- 2 packages (8 ounces each) cream cheese, softened
- 3/4 cup sugar
- 1 can (15 ounces) solid-pack pumpkin
- 2 tablespoons ground cinnamon
- 2 teaspoons ground nutmeg
- 1/2 teaspoon ground cloves
- 2 teaspoons vanilla extract
- 1 carton (16 ounces) frozen whipped topping, thawed
- 1 package (11.3 ounces) toffee shortbread cookies, broken into pieces
- 1 package (5-1/4 ounces) thin ginger cookies, coarsely crushed
- 1/2 cup plus 2 tablespoons hot caramel ice cream topping, divided
- 1 cup milk chocolate English toffee bits, divided
- Beat cream cheese and sugar until blended; beat in pumpkin and spices and set aside.

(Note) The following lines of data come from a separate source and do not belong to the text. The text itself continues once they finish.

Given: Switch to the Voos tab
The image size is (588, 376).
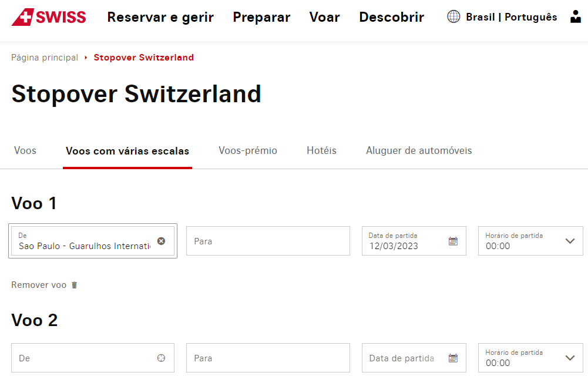Looking at the screenshot, I should (25, 150).
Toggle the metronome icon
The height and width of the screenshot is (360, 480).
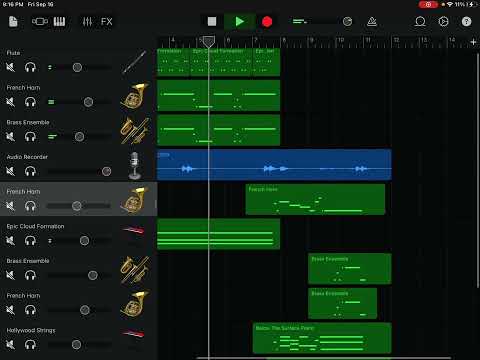point(372,22)
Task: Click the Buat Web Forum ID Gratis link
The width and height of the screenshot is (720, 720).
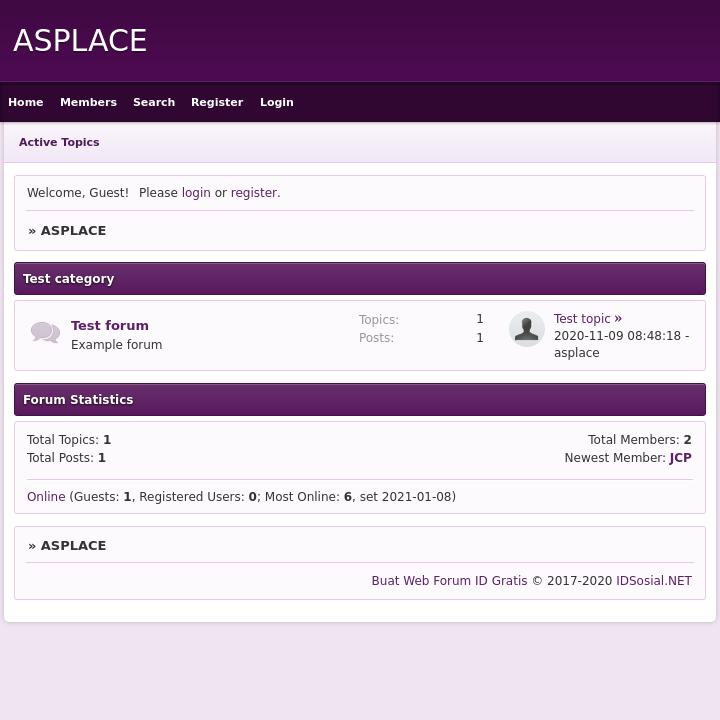Action: click(x=449, y=581)
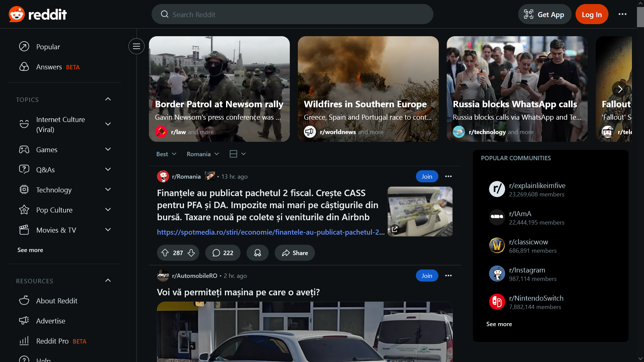Open the spotmedia.ro article link
The image size is (644, 362).
[271, 232]
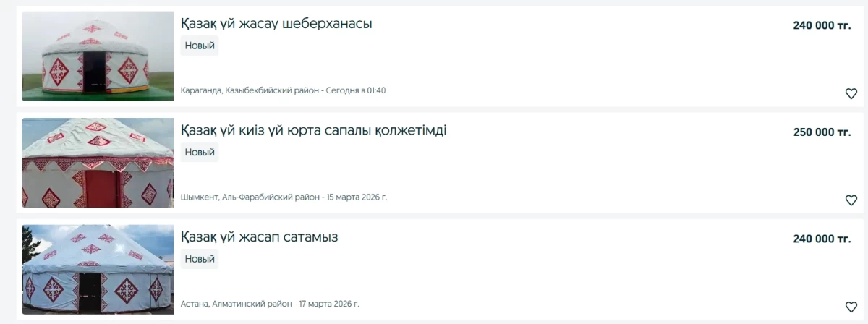Open 'Қазақ үй киіз үй юрта сапалы қолжетімді'
This screenshot has width=868, height=324.
[313, 131]
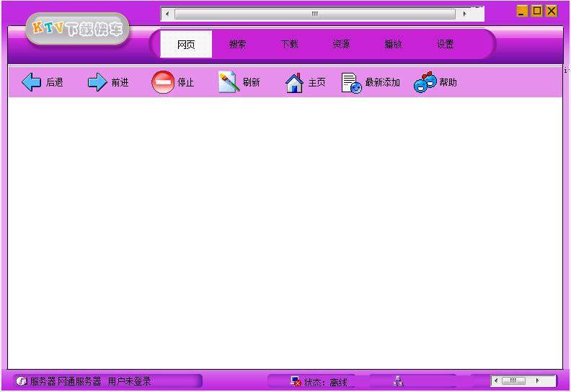Click the top scrollbar right arrow
Image resolution: width=571 pixels, height=392 pixels.
click(464, 14)
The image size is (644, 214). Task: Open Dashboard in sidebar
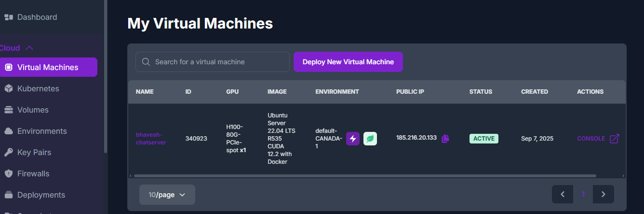click(37, 17)
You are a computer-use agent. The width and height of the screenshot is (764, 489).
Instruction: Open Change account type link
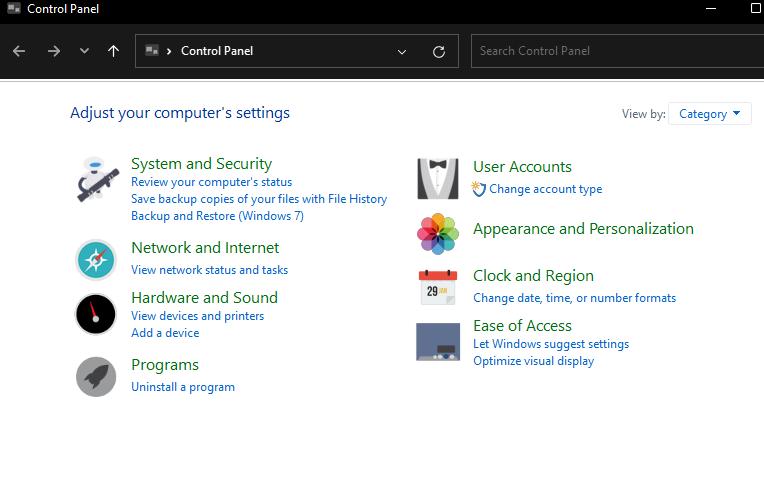545,189
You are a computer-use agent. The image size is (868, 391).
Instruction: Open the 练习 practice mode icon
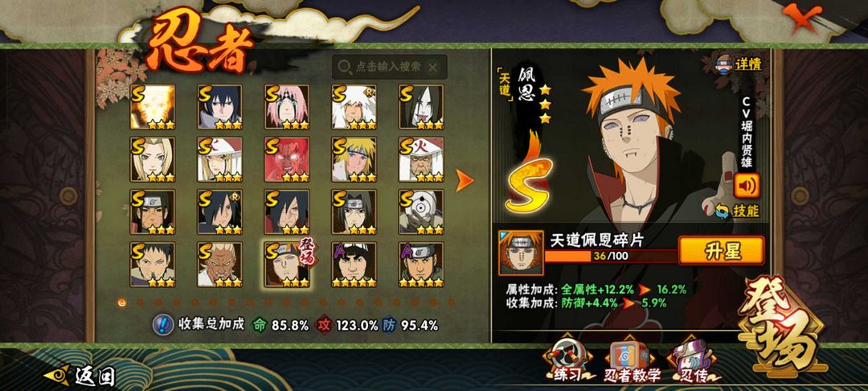click(x=567, y=361)
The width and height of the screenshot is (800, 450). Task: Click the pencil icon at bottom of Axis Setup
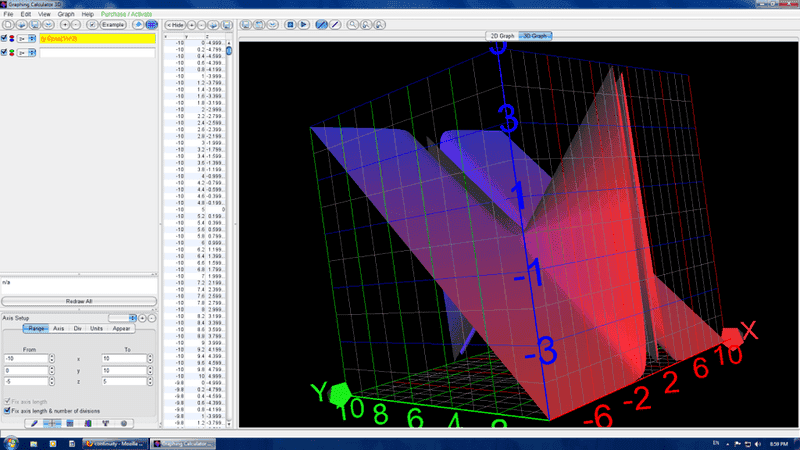click(x=34, y=423)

In another bowl, stir vanilla into whipped topping.
- In a 4-qt. glass bowl, layer half of each of the following: shortbread cookies, pumpkin mixture and ginger cookies. Drizzle with 1/4 cup caramel topping; top with half of the whipped topping and 3/4 cup toffee bits. Repeat layers, using remaining toffee bits. Drizzle with remaining caramel topping. Refrigerate until serving. Yield: 14 servings.